Хотелось умиротворяющего Баха, и он вступал – лучами закатного солнца на деревянном некрашеном полу, диваном на даче рядом с дедовой радиоточкой, полднем на озере, когда не клюет, а ты клюешь, клюешь носом, разморенный, – и снова летним дождем, когда слышишь, как капли сложной мелодией бьют по листве, видом неба, что открывается, когда бухаешься в некошеную траву, – клавесин звучал вкрадчиво, его хотелось словить в ладони, посадить в пузырек и носить с собой, выпуская, когда станет совсем грустно. Потом снова был Шопен, уже более спокойный, уже даже в чем-то грациозный, уже пританцовывающий, тянущий ножку, приседающий и кружащийся как надо, в такт. И все же в каждом его звуке слышался излом, не всегда выраженный, но – близкий, готовый сорваться на истерику, однако людям нравилось, и Бобкинсу хлопали, и кричали «бис», а Муравьев сидел очень ровный и даже перестал крутить головой по сторонам, весь ушедший в чужое исполнение, подмечающий в нем, наверняка, сильное и слабое, техничное и подчеркнуто неряшливое, дополнявшее и оживлявшее эмоции, написанные на бумаге в скупых нотных символах.
На сцене два виртуоза все пытались доказать что-то – то ли про себя, то ли про свои похожие, но такие разные инструменты, то ли про Баха с Шопеном, то ли про те эпохи, в которые писали свои мелодии первый и второй, а Лизе наверняка больше бы понравился Шопен, она сказала бы ему, что Бах – для начинающих, что Бах – слишком просто и слащаво, а тем временем со сцены неслось такое ажурное соло на флейте, к которой присоединялся клавесин, что становилось понятно: человеческая душа – совсем не та штука, которой мы ее привыкли считать. Мелодия доставала душу из слушателя, окунала ее в ледяную проточную воду и освобождала от комьев грязи все пазухи и отверстия, все узоры и сокрытые кружева, так что оставалось лишь что-то ажурное, невесомое, тянущееся ввысь, но Лиза уже дергала его за рукав и рассказывала что-то незаметное его медвежьему уху про Шопена, и сосед справа уже начал коситься на этого странного парнишу, разговаривающего с собой, и пришлось сделать вид, будто он подпевает, или считает такты, или делает черт-те знает что еще, что требует шевеления губ.
Оживший и укрепляющийся сверху свет возвестил о том, что света музыки Баха больше не будет. Говорил что-то со сцены конферансье, кажется, шло какое-то голосование аплодисментами – сейчас вставать было еще рано, так как он был бы единственным вставшим.
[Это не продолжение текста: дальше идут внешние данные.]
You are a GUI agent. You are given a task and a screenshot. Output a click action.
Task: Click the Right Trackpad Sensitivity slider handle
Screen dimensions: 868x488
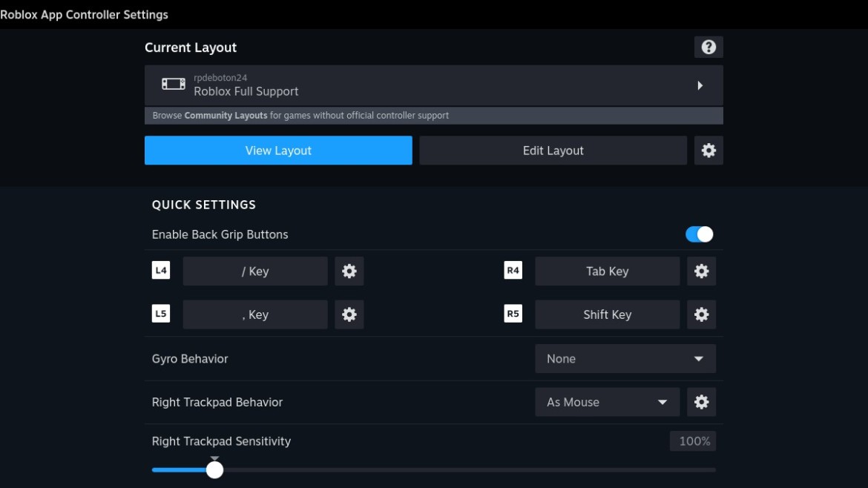pos(214,469)
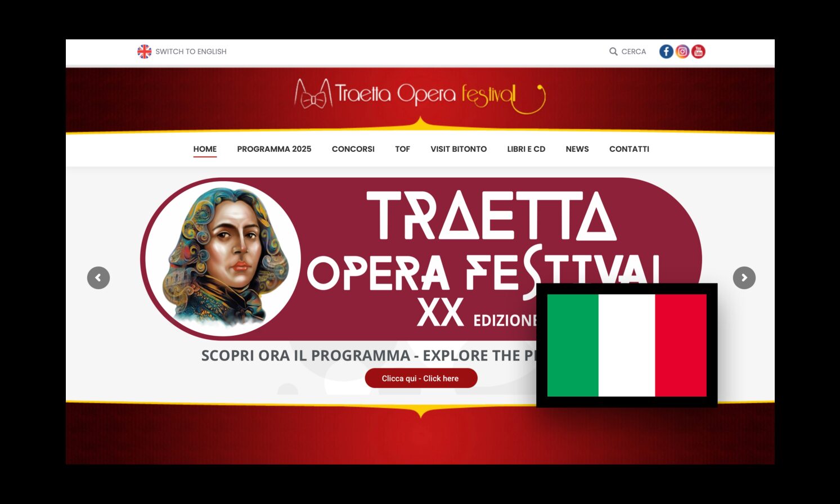
Task: Click the magnifying glass search icon
Action: [x=613, y=52]
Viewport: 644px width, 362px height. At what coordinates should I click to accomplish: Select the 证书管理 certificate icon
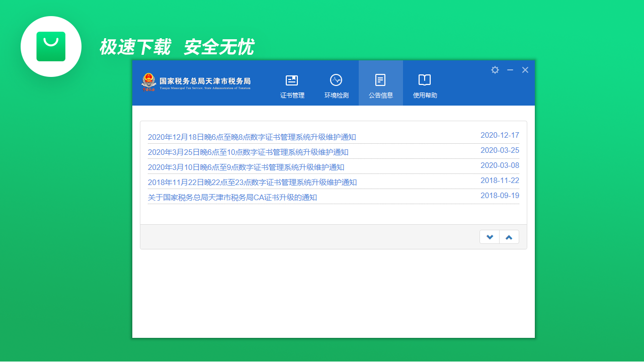point(292,79)
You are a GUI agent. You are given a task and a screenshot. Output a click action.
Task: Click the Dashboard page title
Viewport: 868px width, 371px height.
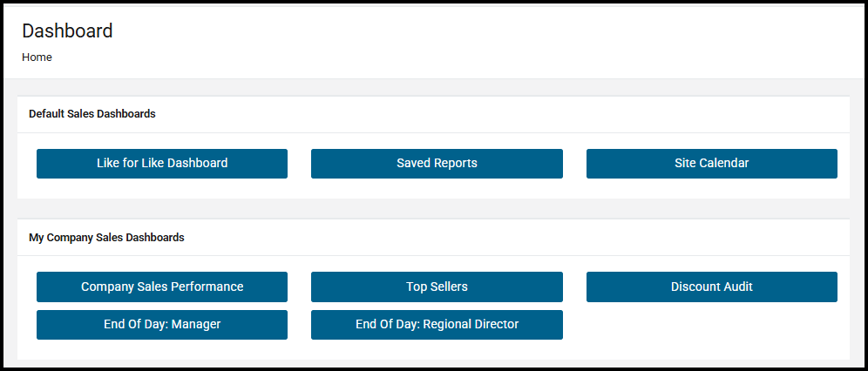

И вот, одаренный букетами за своего Шопена, победитель Бобкинс удалился со сцены, поклонился поруганный Добкинс – людям не понравился его спокойный свет, поклонился оркестр, сомкнулся и успокоился занавес, и зазвучали первые, тихие крики «бис», и встали первые желающие выйти, и таких оказалось много, очень много. Им еще делали жесты сесть «рядовые», команды «выпускать», видно, еще не поступило, но людская масса, подобно волне, поднимающейся в музыке Шопена, уже была мелодией, требовавшей развития и не терпящей остановки. Криков «бис» стало меньше, все больше проявляли деловитое желание поскорей покинуть государственное мероприятие, поднялись и соседи спереди, и Анатолий, оценив свой шанс застрять именно в проходе, а не между рядами, откуда не достать, не достать, понял, что ему пора. Человеческий гул тем временем усиливался и принимал какие-то организованные в набор повторяющихся звуков формы, и нижние ряды уже скандировали: «Муравьева», – и Анатолий поддержал громким, уверенным криком: он звал Муравьева, продвигаясь, проталкиваясь, обходя, настойчивой улыбкой предлагая встать, откинуть сиденье и дать пройти, и просьбы перешли в рев, и в правительственном ряду наметилось движение, все встали, и половина кабинета министров вышла вон, пропуская медленную, прямую фигуру. Охрана стала теснить тех, кто уже стоял в проходах, освобождая дорогу, и Анатолий сделал последний рывок, сильно, но с чрезвычайно вежливым лицом (не привлекать внимания!) оттянул за шиворот обратно в ряд закупорившего межрядовое пространство восьмипудового слушателя. Тот резко обернулся, и сверкнул глазами, и думал замахнуться даже, но потом, по всей видимости, подумал об Анатолии нечто соответствовавшее характеру мероприятия, и послушно отступил, и даже сел на место, хотя все вокруг стояли, а Анатолий протиснулся в проход, делая на всякий случай вид человека, измученного нуждою, да здесь и застрял намертво.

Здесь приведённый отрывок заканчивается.